EXERCISE BRIEF
Give back every record below precisely as written.

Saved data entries
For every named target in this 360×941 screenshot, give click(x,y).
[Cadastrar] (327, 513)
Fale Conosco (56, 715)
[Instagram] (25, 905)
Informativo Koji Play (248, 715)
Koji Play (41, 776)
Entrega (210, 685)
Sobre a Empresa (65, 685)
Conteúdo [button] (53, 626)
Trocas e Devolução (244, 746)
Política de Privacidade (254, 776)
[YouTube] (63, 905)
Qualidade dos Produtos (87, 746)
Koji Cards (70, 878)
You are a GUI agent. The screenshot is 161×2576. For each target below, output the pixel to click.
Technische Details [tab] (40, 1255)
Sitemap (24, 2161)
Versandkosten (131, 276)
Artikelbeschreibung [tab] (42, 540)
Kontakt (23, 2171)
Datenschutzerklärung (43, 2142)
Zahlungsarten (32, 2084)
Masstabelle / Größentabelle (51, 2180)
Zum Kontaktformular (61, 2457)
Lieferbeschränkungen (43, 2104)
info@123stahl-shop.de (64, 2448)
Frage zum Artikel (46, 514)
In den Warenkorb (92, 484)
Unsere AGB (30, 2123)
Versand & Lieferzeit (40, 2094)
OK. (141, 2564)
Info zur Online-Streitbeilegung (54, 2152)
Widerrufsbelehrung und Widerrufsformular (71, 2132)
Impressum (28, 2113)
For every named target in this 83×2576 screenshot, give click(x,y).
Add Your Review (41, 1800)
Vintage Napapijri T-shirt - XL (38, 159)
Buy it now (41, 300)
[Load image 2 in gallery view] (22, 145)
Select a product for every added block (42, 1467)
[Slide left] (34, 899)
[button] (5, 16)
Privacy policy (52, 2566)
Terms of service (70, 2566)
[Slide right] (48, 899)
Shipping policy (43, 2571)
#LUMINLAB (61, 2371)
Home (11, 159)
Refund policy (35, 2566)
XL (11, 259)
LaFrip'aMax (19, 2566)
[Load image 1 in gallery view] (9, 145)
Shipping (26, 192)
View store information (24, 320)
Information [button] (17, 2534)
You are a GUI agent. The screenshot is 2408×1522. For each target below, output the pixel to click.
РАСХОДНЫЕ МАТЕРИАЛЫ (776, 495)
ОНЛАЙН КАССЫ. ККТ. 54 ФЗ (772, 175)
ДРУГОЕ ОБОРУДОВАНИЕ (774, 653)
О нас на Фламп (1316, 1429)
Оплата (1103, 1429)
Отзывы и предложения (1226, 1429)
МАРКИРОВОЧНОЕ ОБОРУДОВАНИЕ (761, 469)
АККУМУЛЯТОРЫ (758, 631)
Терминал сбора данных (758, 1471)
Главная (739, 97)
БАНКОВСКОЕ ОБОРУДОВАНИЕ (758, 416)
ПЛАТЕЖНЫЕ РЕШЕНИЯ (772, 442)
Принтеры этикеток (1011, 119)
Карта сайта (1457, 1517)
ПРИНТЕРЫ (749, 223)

RESPONSE AREA
For every named target in this 360×941 screenshot, give click(x,y).
[Cadastrar] (327, 513)
Fale Conosco (56, 715)
[Instagram] (25, 905)
Informativo Koji Play (248, 715)
Koji Play (41, 776)
Entrega (210, 685)
Sobre a Empresa (65, 685)
Conteúdo [button] (53, 626)
Trocas e Devolução (244, 746)
Política de Privacidade (254, 776)
[YouTube] (63, 905)
Qualidade dos Produtos (87, 746)
Koji Cards (70, 878)
You are a GUI agent. The screenshot is 161×2576. For each target below, output the pixel to click.
Technische Details [tab] (40, 1255)
Sitemap (24, 2161)
Versandkosten (131, 276)
Artikelbeschreibung [tab] (42, 540)
Kontakt (23, 2171)
Datenschutzerklärung (43, 2142)
Zahlungsarten (32, 2084)
Masstabelle / Größentabelle (51, 2180)
Zum Kontaktformular (61, 2457)
Lieferbeschränkungen (43, 2104)
info@123stahl-shop.de (64, 2448)
Frage zum Artikel (46, 514)
In den Warenkorb (92, 484)
Unsere AGB (30, 2123)
Versand & Lieferzeit (40, 2094)
OK. (141, 2564)
Info zur Online-Streitbeilegung (54, 2152)
Widerrufsbelehrung und Widerrufsformular (71, 2132)
Impressum (28, 2113)
For every named target in this 83×2576 screenshot, give click(x,y).
Add Your Review (41, 1800)
Vintage Napapijri T-shirt - XL (38, 159)
Buy it now (41, 300)
[Load image 2 in gallery view] (22, 145)
Select a product for every added block (42, 1467)
[Slide left] (34, 899)
[button] (5, 16)
Privacy policy (52, 2566)
Terms of service (70, 2566)
[Slide right] (48, 899)
Shipping policy (43, 2571)
#LUMINLAB (61, 2371)
Home (11, 159)
Refund policy (35, 2566)
XL (11, 259)
LaFrip'aMax (19, 2566)
[Load image 1 in gallery view] (9, 145)
Shipping (26, 192)
View store information (24, 320)
Information [button] (17, 2534)
You are a GUI agent. The screenshot is 2408×1522. For each target below, output the pixel to click.
РАСХОДНЫЕ МАТЕРИАЛЫ (776, 495)
ОНЛАЙН КАССЫ. ККТ. 54 ФЗ (772, 175)
ДРУГОЕ ОБОРУДОВАНИЕ (774, 653)
О нас на Фламп (1316, 1429)
Оплата (1103, 1429)
Отзывы и предложения (1226, 1429)
МАРКИРОВОЧНОЕ ОБОРУДОВАНИЕ (761, 469)
АККУМУЛЯТОРЫ (758, 631)
Терминал сбора данных (758, 1471)
Главная (739, 97)
БАНКОВСКОЕ ОБОРУДОВАНИЕ (758, 416)
ПЛАТЕЖНЫЕ РЕШЕНИЯ (772, 442)
Принтеры этикеток (1011, 119)
Карта сайта (1457, 1517)
ПРИНТЕРЫ (749, 223)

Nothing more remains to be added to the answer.